• Data excerpts:

◇ ◇ ◇ ◇ ◇

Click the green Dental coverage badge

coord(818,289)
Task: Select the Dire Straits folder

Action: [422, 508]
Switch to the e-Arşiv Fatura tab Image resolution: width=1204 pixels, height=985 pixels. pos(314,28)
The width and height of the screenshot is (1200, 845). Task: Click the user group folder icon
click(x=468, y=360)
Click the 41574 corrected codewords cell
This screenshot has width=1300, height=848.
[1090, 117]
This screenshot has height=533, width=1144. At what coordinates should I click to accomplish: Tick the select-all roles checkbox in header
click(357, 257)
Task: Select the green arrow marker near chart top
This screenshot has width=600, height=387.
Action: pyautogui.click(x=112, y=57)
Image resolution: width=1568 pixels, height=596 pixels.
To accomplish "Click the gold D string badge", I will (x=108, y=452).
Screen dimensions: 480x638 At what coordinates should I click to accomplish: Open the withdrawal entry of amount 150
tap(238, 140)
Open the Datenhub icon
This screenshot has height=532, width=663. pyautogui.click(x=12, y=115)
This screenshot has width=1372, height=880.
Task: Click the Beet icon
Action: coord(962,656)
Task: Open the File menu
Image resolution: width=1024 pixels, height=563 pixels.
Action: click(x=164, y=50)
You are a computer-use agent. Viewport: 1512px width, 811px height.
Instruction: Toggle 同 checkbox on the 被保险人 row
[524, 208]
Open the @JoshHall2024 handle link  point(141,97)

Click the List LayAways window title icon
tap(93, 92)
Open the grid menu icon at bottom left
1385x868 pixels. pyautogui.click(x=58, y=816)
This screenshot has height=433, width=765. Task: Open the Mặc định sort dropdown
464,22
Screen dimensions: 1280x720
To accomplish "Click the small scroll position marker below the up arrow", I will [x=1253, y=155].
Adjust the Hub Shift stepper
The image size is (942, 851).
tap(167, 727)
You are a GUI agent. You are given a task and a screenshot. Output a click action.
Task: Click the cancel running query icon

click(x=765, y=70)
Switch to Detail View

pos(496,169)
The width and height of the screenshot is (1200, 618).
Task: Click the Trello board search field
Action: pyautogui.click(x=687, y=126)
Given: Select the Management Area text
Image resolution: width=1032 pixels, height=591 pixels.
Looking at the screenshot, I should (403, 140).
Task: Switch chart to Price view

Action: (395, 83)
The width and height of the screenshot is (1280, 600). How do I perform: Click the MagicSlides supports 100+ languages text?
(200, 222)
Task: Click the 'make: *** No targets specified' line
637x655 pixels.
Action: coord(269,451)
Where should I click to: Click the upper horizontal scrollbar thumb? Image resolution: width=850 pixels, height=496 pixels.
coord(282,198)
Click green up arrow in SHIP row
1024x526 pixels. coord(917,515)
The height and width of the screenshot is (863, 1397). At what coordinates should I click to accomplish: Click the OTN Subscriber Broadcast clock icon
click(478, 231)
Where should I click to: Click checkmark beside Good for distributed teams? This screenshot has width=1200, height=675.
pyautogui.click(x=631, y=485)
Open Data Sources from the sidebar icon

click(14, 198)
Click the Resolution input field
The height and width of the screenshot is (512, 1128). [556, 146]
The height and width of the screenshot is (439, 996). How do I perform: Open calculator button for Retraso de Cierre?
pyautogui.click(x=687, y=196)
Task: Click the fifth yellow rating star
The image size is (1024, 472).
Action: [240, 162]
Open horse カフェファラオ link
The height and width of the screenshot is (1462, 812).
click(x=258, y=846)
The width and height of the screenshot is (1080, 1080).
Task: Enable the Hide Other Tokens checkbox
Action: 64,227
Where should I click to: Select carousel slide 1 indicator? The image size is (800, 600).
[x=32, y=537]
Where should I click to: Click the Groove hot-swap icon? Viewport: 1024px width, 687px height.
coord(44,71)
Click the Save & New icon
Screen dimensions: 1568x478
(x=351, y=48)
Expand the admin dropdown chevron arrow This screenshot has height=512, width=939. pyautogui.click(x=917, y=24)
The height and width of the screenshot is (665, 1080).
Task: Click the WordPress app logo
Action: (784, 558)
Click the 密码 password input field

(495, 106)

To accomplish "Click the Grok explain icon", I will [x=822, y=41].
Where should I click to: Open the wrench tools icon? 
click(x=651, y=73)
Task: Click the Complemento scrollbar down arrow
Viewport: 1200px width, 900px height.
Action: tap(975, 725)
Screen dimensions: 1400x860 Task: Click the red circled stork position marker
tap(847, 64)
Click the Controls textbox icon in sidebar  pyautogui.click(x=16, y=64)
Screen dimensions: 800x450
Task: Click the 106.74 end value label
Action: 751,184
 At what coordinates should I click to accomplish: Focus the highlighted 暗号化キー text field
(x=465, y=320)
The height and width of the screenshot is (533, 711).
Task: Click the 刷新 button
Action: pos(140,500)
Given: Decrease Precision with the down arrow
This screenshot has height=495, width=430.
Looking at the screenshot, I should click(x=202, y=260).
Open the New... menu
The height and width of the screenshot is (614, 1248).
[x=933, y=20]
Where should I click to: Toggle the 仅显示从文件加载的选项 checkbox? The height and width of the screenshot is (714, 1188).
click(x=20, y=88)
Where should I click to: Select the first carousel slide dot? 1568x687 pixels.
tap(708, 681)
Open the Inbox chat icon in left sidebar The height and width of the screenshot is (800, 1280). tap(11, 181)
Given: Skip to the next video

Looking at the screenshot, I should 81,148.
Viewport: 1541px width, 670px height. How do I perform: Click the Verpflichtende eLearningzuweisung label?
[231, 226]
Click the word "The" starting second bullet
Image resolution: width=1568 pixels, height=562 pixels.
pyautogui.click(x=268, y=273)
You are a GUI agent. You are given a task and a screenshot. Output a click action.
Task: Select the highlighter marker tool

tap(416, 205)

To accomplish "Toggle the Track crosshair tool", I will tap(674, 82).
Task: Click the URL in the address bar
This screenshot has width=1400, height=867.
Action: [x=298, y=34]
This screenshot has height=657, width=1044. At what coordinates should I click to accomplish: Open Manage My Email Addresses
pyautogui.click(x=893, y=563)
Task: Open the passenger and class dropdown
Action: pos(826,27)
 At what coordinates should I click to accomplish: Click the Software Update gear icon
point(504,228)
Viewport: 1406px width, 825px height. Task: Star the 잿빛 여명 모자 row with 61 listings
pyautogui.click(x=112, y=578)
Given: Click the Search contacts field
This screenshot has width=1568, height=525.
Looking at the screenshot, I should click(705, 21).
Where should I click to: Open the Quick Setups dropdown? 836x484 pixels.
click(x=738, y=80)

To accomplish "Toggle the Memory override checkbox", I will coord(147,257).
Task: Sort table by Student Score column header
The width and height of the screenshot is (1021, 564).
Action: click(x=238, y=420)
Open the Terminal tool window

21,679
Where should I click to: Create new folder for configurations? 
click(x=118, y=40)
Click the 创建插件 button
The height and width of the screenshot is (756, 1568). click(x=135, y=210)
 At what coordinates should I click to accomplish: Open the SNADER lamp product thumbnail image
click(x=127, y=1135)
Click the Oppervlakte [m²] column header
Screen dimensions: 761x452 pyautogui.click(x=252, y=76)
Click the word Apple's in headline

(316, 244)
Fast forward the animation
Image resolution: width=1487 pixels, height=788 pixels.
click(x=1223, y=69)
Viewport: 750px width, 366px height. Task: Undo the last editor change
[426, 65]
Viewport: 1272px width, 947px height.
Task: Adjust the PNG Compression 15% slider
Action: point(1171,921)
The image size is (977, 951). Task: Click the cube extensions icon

◇ ◇ ◇ ◇ ◇

• Task requirements:
Reproduce the data exactly. Keep every line intact.

• Result for this task:
Click the green Dental coverage badge

coord(818,289)
Task: Select the Dire Straits folder

Action: [422, 508]
Switch to the e-Arşiv Fatura tab Image resolution: width=1204 pixels, height=985 pixels. pos(314,28)
The width and height of the screenshot is (1200, 845). Task: Click the user group folder icon
click(x=468, y=360)
Click the 41574 corrected codewords cell
This screenshot has width=1300, height=848.
[1090, 117]
This screenshot has height=533, width=1144. At what coordinates should I click to accomplish: Tick the select-all roles checkbox in header
click(357, 257)
Task: Select the green arrow marker near chart top
This screenshot has width=600, height=387.
Action: pyautogui.click(x=112, y=57)
Image resolution: width=1568 pixels, height=596 pixels.
To accomplish "Click the gold D string badge", I will (x=108, y=452).
Screen dimensions: 480x638 At what coordinates should I click to accomplish: Open the withdrawal entry of amount 150
tap(238, 140)
Open the Datenhub icon
This screenshot has height=532, width=663. pyautogui.click(x=12, y=115)
This screenshot has width=1372, height=880.
Task: Click the Beet icon
Action: coord(962,656)
Task: Open the File menu
Image resolution: width=1024 pixels, height=563 pixels.
Action: click(x=164, y=50)
You are a computer-use agent. Viewport: 1512px width, 811px height.
Instruction: Toggle 同 checkbox on the 被保险人 row
[524, 208]
Open the @JoshHall2024 handle link  point(141,97)

Click the List LayAways window title icon
tap(93, 92)
Open the grid menu icon at bottom left
1385x868 pixels. pyautogui.click(x=58, y=816)
This screenshot has height=433, width=765. Task: Open the Mặc định sort dropdown
464,22
Screen dimensions: 1280x720
To accomplish "Click the small scroll position marker below the up arrow", I will [x=1253, y=155].
Adjust the Hub Shift stepper
The image size is (942, 851).
tap(167, 727)
You are a GUI agent. You are given a task and a screenshot. Output a click action.
Task: Click the cancel running query icon

click(x=765, y=70)
Switch to Detail View

pos(496,169)
The width and height of the screenshot is (1200, 618).
Task: Click the Trello board search field
Action: pyautogui.click(x=687, y=126)
Given: Select the Management Area text
Image resolution: width=1032 pixels, height=591 pixels.
Looking at the screenshot, I should (403, 140).
Task: Switch chart to Price view

Action: (395, 83)
The width and height of the screenshot is (1280, 600). How do I perform: Click the MagicSlides supports 100+ languages text?
(200, 222)
Task: Click the 'make: *** No targets specified' line
637x655 pixels.
Action: coord(269,451)
Where should I click to: Click the upper horizontal scrollbar thumb? Image resolution: width=850 pixels, height=496 pixels.
coord(282,198)
Click green up arrow in SHIP row
1024x526 pixels. coord(917,515)
The height and width of the screenshot is (863, 1397). At what coordinates should I click to accomplish: Click the OTN Subscriber Broadcast clock icon
click(478, 231)
Where should I click to: Click checkmark beside Good for distributed teams? This screenshot has width=1200, height=675.
pyautogui.click(x=631, y=485)
Open Data Sources from the sidebar icon

click(14, 198)
Click the Resolution input field
The height and width of the screenshot is (512, 1128). [556, 146]
The height and width of the screenshot is (439, 996). How do I perform: Open calculator button for Retraso de Cierre?
pyautogui.click(x=687, y=196)
Task: Click the fifth yellow rating star
The image size is (1024, 472).
Action: [240, 162]
Open horse カフェファラオ link
The height and width of the screenshot is (1462, 812).
click(x=258, y=846)
The width and height of the screenshot is (1080, 1080).
Task: Enable the Hide Other Tokens checkbox
Action: 64,227
Where should I click to: Select carousel slide 1 indicator? The image size is (800, 600).
[x=32, y=537]
Where should I click to: Click the Groove hot-swap icon? Viewport: 1024px width, 687px height.
coord(44,71)
Click the Save & New icon
Screen dimensions: 1568x478
(x=351, y=48)
Expand the admin dropdown chevron arrow This screenshot has height=512, width=939. pyautogui.click(x=917, y=24)
The height and width of the screenshot is (665, 1080).
Task: Click the WordPress app logo
Action: (784, 558)
Click the 密码 password input field

(495, 106)

To accomplish "Click the Grok explain icon", I will [x=822, y=41].
Where should I click to: Open the wrench tools icon? 
click(x=651, y=73)
Task: Click the Complemento scrollbar down arrow
Viewport: 1200px width, 900px height.
Action: tap(975, 725)
Screen dimensions: 1400x860 Task: Click the red circled stork position marker
tap(847, 64)
Click the Controls textbox icon in sidebar  pyautogui.click(x=16, y=64)
Screen dimensions: 800x450
Task: Click the 106.74 end value label
Action: 751,184
 At what coordinates should I click to accomplish: Focus the highlighted 暗号化キー text field
(x=465, y=320)
The height and width of the screenshot is (533, 711).
Task: Click the 刷新 button
Action: pos(140,500)
Given: Decrease Precision with the down arrow
This screenshot has height=495, width=430.
Looking at the screenshot, I should click(x=202, y=260).
Open the New... menu
The height and width of the screenshot is (614, 1248).
[x=933, y=20]
Where should I click to: Toggle the 仅显示从文件加载的选项 checkbox? The height and width of the screenshot is (714, 1188).
click(x=20, y=88)
Where should I click to: Select the first carousel slide dot? 1568x687 pixels.
tap(708, 681)
Open the Inbox chat icon in left sidebar The height and width of the screenshot is (800, 1280). tap(11, 181)
Given: Skip to the next video

Looking at the screenshot, I should 81,148.
Viewport: 1541px width, 670px height. How do I perform: Click the Verpflichtende eLearningzuweisung label?
[231, 226]
Click the word "The" starting second bullet
Image resolution: width=1568 pixels, height=562 pixels.
pyautogui.click(x=268, y=273)
You are a GUI agent. You are given a task and a screenshot. Output a click action.
Task: Select the highlighter marker tool

tap(416, 205)

To accomplish "Toggle the Track crosshair tool", I will tap(674, 82).
Task: Click the URL in the address bar
This screenshot has width=1400, height=867.
Action: [x=298, y=34]
This screenshot has height=657, width=1044. At what coordinates should I click to accomplish: Open Manage My Email Addresses
pyautogui.click(x=893, y=563)
Task: Open the passenger and class dropdown
Action: pos(826,27)
 At what coordinates should I click to accomplish: Click the Software Update gear icon
point(504,228)
Viewport: 1406px width, 825px height. Task: Star the 잿빛 여명 모자 row with 61 listings
pyautogui.click(x=112, y=578)
Given: Click the Search contacts field
This screenshot has width=1568, height=525.
Looking at the screenshot, I should click(705, 21).
Where should I click to: Open the Quick Setups dropdown? 836x484 pixels.
click(x=738, y=80)

To accomplish "Toggle the Memory override checkbox", I will coord(147,257).
Task: Sort table by Student Score column header
The width and height of the screenshot is (1021, 564).
Action: click(x=238, y=420)
Open the Terminal tool window

21,679
Where should I click to: Create new folder for configurations? 
click(x=118, y=40)
Click the 创建插件 button
The height and width of the screenshot is (756, 1568). click(x=135, y=210)
 At what coordinates should I click to accomplish: Open the SNADER lamp product thumbnail image
click(x=127, y=1135)
Click the Oppervlakte [m²] column header
Screen dimensions: 761x452 pyautogui.click(x=252, y=76)
Click the word Apple's in headline

(316, 244)
Fast forward the animation
Image resolution: width=1487 pixels, height=788 pixels.
click(x=1223, y=69)
Viewport: 750px width, 366px height. Task: Undo the last editor change
[426, 65]
Viewport: 1272px width, 947px height.
Task: Adjust the PNG Compression 15% slider
Action: point(1171,921)
The image size is (977, 951). Task: Click the cube extensions icon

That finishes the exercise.